▸ READING TEXT
■ ■ ■ ■ ■ ■ ■

Executive function. In the Wisconsin Card Sorting Test (WCST; Heaton et al., 1993), a measure of problem solving and mental flexibility, participants must correctly categorize cards based on immediate feedback. The Trail Making Test, Part B (Trail Making B; Spreen and Strauss, 1998), is a set-shifting task involving the alternation between numbers and letters. The IGT (Bechara, 2007) is a well-validated, computer-administered laboratory task of decision-making under ambiguity.
Older participants completed the aforementioned measures as part of a larger neuropsychological battery. Each testing session lasted approximately 3 h, with a single experimenter working one-on-one with the older participant. There was no time limit on completion of the FDMQ, although Older participants generally completed the instrument in 30 min to 1 h. As stated previously, the Younger participants completed only the FDMQ in a supervised classroom setting over a 50-min period; none of the undergraduate sample had difficulty finishing the questionnaire in the time allotted. Finally, calculators were not provided for completion of any portion of the FDMQ, however, participants could perform pencil and paper calculations as needed.
Preliminary analyses were conducted to examine the data for the presence of outliers and the appropriateness of assumptions of linearity, independence of errors, and multicollinearity. Logistic regression analyses were then conducted to examine the contributions of Age Group (i.e., Younger vs. Older), Sex (i.e., Older Male vs. Older Female), and neuropsychological performance to financial decision-making, as measured by responses to the FDMQ Scenarios. The first set of regression analyses examined the contribution of Age to the FDMQ Scenarios. For each scenario, the variables of Age and FDMQ were entered into a predictive model to identify whether an individual was a Younger or Older participant. In the second set of regression analyses, which were limited to the Older participants, the contribution of Sex to the FDMQ Scenarios was examined and subsequently entered into a predictive model to identify whether an individual was a Male or Female participant. For each logistic model, Acquired Financial Knowledge was included in the analysis to control for pre-existing financial knowledge. Finally, among the Older participants, correlational analyses were conducted to examine the associations between responses to the FDMQ Scenarios and neuropsychological performance. As the study was exploratory, no adjustment was made for multiple testing.

■ ■ ■ ■ ■ ■ ■

▸ DATASET ENTRIES
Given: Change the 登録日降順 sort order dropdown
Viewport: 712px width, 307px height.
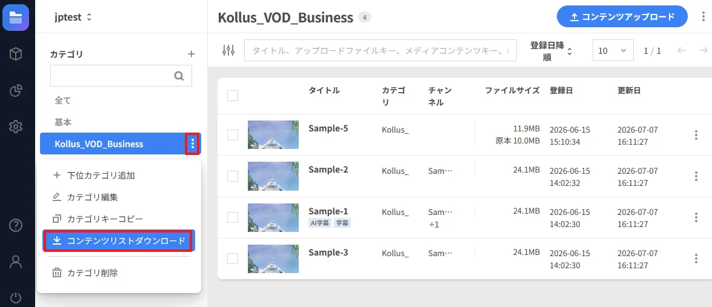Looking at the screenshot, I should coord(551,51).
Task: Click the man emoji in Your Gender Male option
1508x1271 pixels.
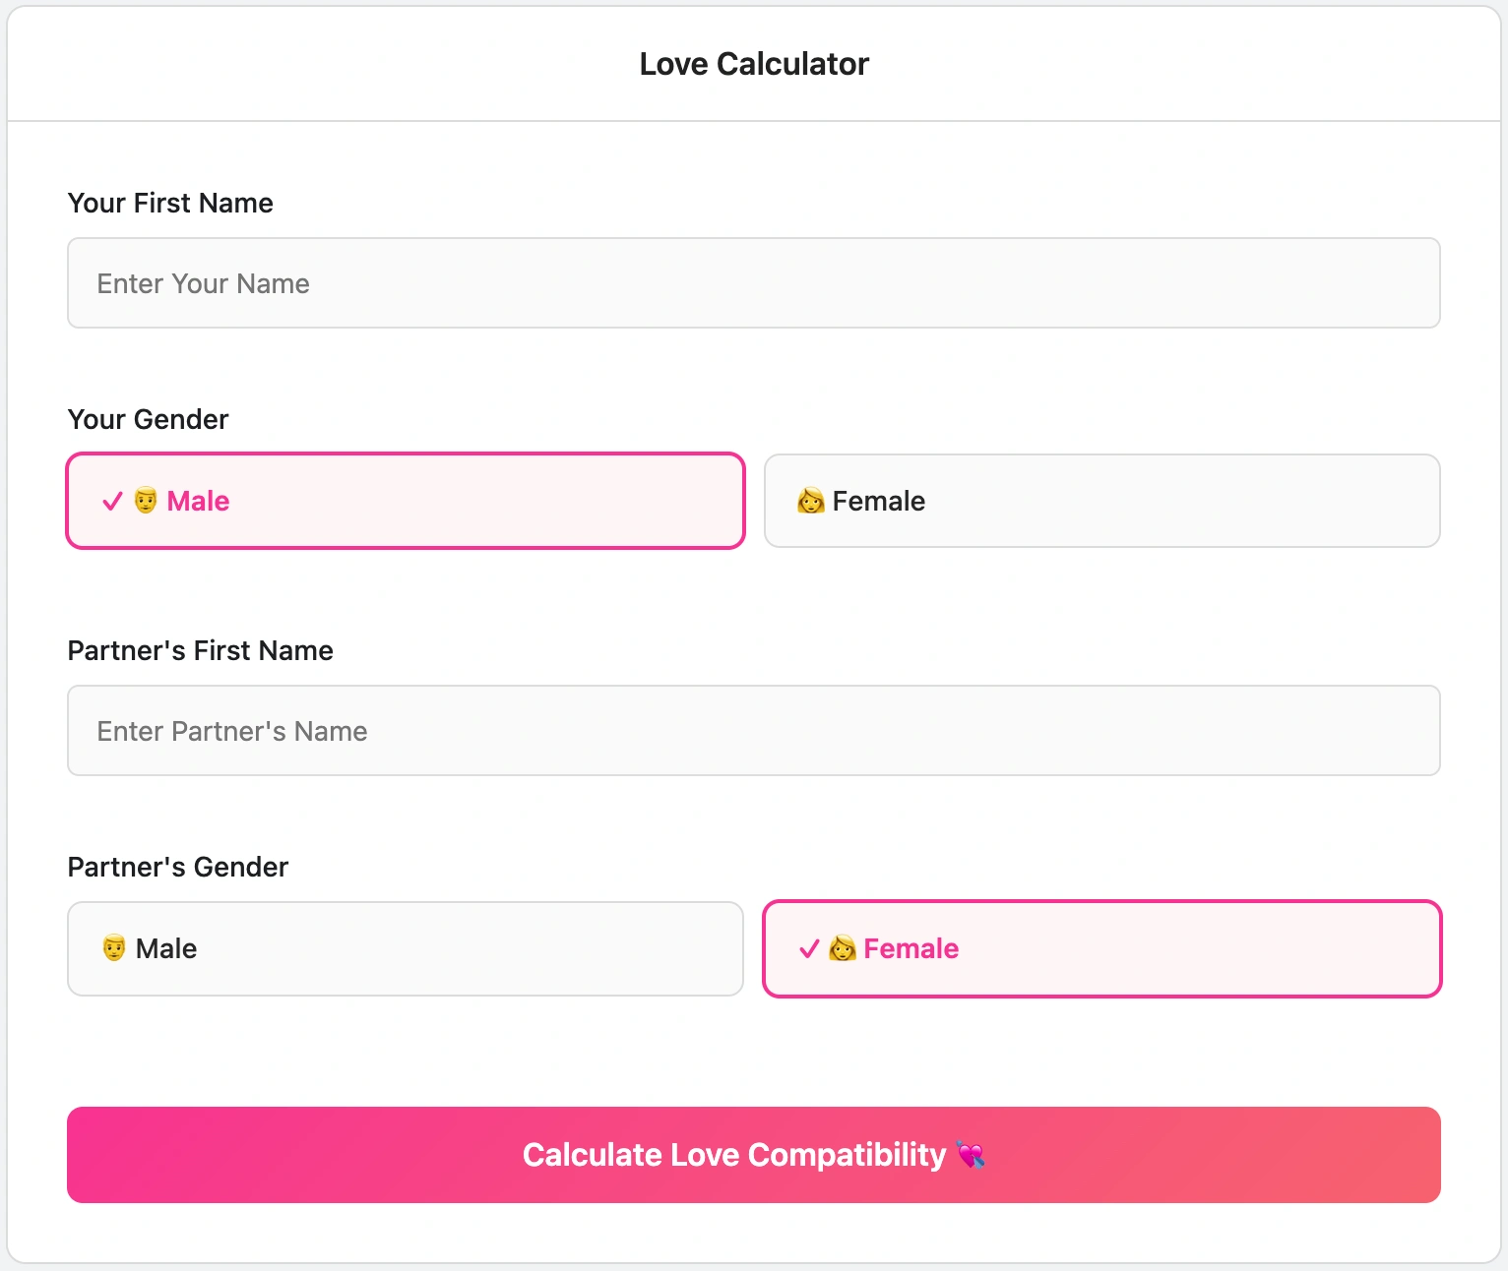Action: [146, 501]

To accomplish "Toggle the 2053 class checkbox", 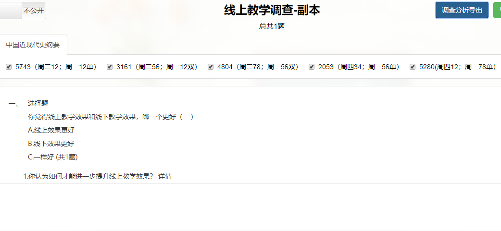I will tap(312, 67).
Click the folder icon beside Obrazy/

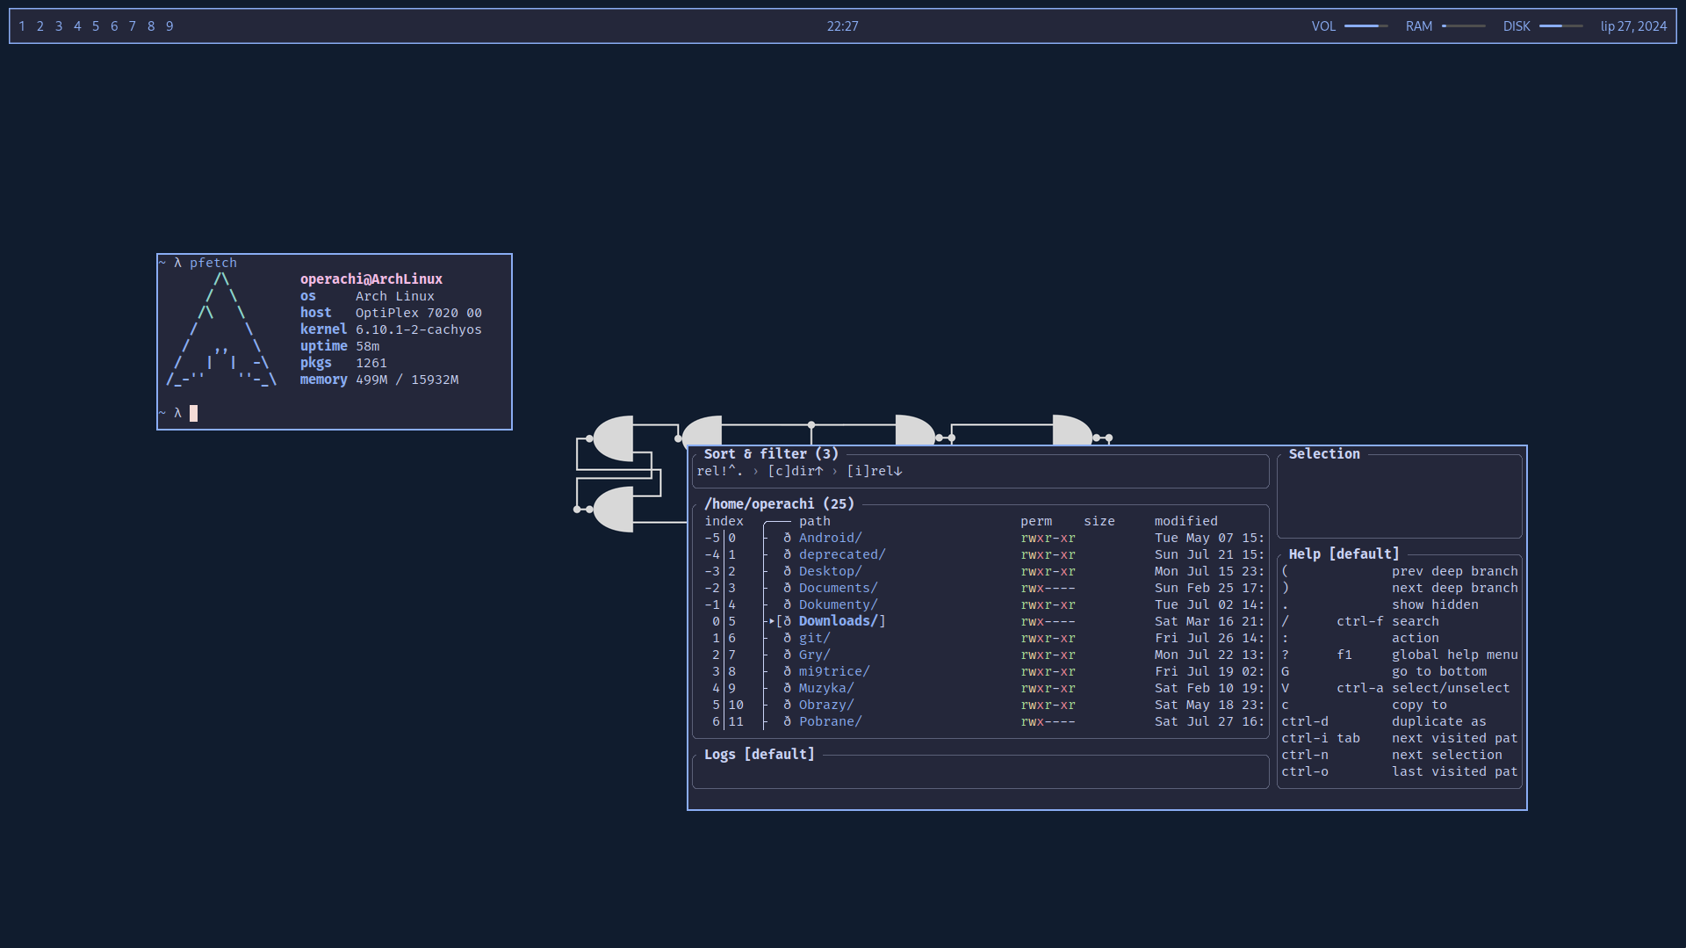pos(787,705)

■ ■ ■ ■ ■ ■ ■

▸ YOUR TASKS
a) Duplicate the study methods passage above from "Executive function. In" to "decision-making under ambiguity.".
b) In the study methods passage above, how long did each testing session with an older participant last?

▸ PER-TASK ANSWERS
a)
Executive function. In the Wisconsin Card Sorting Test (WCST; Heaton et al., 1993), a measure of problem solving and mental flexibility, participants must correctly categorize cards based on immediate feedback. The Trail Making Test, Part B (Trail Making B; Spreen and Strauss, 1998), is a set-shifting task involving the alternation between numbers and letters. The IGT (Bechara, 2007) is a well-validated, computer-administered laboratory task of decision-making under ambiguity.

b) Approximately 3 hours.